Your output should be every line below, copied exactly.

Material shown: Begin

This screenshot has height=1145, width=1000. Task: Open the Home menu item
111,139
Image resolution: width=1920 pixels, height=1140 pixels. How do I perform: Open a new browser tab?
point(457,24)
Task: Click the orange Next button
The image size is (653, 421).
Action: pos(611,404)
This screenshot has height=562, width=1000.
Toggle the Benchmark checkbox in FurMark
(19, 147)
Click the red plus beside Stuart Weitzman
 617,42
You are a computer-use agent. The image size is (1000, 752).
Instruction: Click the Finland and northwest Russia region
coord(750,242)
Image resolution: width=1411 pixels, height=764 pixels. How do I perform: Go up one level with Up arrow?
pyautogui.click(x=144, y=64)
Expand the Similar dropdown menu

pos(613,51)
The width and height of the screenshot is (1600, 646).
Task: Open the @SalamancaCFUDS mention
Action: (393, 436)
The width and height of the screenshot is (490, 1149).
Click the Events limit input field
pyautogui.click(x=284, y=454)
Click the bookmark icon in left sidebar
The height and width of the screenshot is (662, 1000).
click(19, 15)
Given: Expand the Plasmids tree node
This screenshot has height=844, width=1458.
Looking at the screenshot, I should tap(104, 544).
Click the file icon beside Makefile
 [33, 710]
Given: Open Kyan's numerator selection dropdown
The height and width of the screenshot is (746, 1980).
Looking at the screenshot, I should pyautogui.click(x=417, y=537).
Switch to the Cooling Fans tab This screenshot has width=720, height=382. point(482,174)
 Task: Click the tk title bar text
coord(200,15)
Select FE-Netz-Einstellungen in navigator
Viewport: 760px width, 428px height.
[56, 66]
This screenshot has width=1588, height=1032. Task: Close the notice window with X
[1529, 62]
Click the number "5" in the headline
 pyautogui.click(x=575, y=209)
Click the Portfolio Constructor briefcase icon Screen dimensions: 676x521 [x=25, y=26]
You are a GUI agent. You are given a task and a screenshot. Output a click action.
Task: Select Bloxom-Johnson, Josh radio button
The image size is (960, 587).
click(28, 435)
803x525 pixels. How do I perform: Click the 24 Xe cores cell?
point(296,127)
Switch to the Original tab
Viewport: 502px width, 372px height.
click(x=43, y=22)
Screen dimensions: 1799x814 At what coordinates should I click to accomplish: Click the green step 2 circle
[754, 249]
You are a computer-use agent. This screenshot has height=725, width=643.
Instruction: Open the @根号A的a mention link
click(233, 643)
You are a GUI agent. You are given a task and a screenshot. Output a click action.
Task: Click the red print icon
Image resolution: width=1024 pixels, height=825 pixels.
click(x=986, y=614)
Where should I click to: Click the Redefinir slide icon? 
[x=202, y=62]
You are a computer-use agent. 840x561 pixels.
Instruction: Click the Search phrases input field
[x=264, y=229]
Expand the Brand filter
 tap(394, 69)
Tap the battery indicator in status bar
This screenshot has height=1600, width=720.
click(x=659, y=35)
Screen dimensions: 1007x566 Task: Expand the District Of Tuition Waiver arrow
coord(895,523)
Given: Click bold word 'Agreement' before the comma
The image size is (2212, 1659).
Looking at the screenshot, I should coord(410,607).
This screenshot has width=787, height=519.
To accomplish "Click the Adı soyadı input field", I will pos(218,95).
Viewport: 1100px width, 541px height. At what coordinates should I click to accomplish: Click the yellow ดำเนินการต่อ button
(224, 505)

Material shown: End

### Output for this task
This screenshot has height=1145, width=1000. Task: Open the Home menu item
111,139
Image resolution: width=1920 pixels, height=1140 pixels. How do I perform: Open a new browser tab?
point(457,24)
Task: Click the orange Next button
The image size is (653, 421).
Action: pos(611,404)
This screenshot has height=562, width=1000.
Toggle the Benchmark checkbox in FurMark
(19, 147)
Click the red plus beside Stuart Weitzman
 617,42
You are a computer-use agent. The image size is (1000, 752).
Instruction: Click the Finland and northwest Russia region
coord(750,242)
Image resolution: width=1411 pixels, height=764 pixels. How do I perform: Go up one level with Up arrow?
pyautogui.click(x=144, y=64)
Expand the Similar dropdown menu

pos(613,51)
The width and height of the screenshot is (1600, 646).
Task: Open the @SalamancaCFUDS mention
Action: (393, 436)
The width and height of the screenshot is (490, 1149).
Click the Events limit input field
pyautogui.click(x=284, y=454)
Click the bookmark icon in left sidebar
The height and width of the screenshot is (662, 1000).
click(19, 15)
Given: Expand the Plasmids tree node
This screenshot has height=844, width=1458.
Looking at the screenshot, I should tap(104, 544).
Click the file icon beside Makefile
 [33, 710]
Given: Open Kyan's numerator selection dropdown
The height and width of the screenshot is (746, 1980).
Looking at the screenshot, I should pyautogui.click(x=417, y=537).
Switch to the Cooling Fans tab This screenshot has width=720, height=382. point(482,174)
 Task: Click the tk title bar text
coord(200,15)
Select FE-Netz-Einstellungen in navigator
Viewport: 760px width, 428px height.
[56, 66]
This screenshot has width=1588, height=1032. Task: Close the notice window with X
[1529, 62]
Click the number "5" in the headline
 pyautogui.click(x=575, y=209)
Click the Portfolio Constructor briefcase icon Screen dimensions: 676x521 [x=25, y=26]
You are a GUI agent. You are given a task and a screenshot. Output a click action.
Task: Select Bloxom-Johnson, Josh radio button
The image size is (960, 587).
click(28, 435)
803x525 pixels. How do I perform: Click the 24 Xe cores cell?
point(296,127)
Switch to the Original tab
Viewport: 502px width, 372px height.
click(x=43, y=22)
Screen dimensions: 1799x814 At what coordinates should I click to accomplish: Click the green step 2 circle
[754, 249]
You are a computer-use agent. This screenshot has height=725, width=643.
Instruction: Open the @根号A的a mention link
click(233, 643)
You are a GUI agent. You are given a task and a screenshot. Output a click action.
Task: Click the red print icon
Image resolution: width=1024 pixels, height=825 pixels.
click(x=986, y=614)
Where should I click to: Click the Redefinir slide icon? 
[x=202, y=62]
You are a computer-use agent. 840x561 pixels.
Instruction: Click the Search phrases input field
[x=264, y=229]
Expand the Brand filter
 tap(394, 69)
Tap the battery indicator in status bar
This screenshot has height=1600, width=720.
click(x=659, y=35)
Screen dimensions: 1007x566 Task: Expand the District Of Tuition Waiver arrow
coord(895,523)
Given: Click bold word 'Agreement' before the comma
The image size is (2212, 1659).
Looking at the screenshot, I should coord(410,607).
This screenshot has width=787, height=519.
To accomplish "Click the Adı soyadı input field", I will pos(218,95).
Viewport: 1100px width, 541px height. At what coordinates should I click to accomplish: Click the yellow ดำเนินการต่อ button
(224, 505)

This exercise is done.